__Goal of the exercise__: Each record listed below is to be output exactly as written.

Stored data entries
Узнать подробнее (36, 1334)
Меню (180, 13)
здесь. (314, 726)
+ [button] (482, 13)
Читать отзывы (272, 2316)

__Solution to this task__:
Узнать подробнее (36, 1334)
Меню (180, 13)
здесь. (314, 726)
+ [button] (482, 13)
Читать отзывы (272, 2316)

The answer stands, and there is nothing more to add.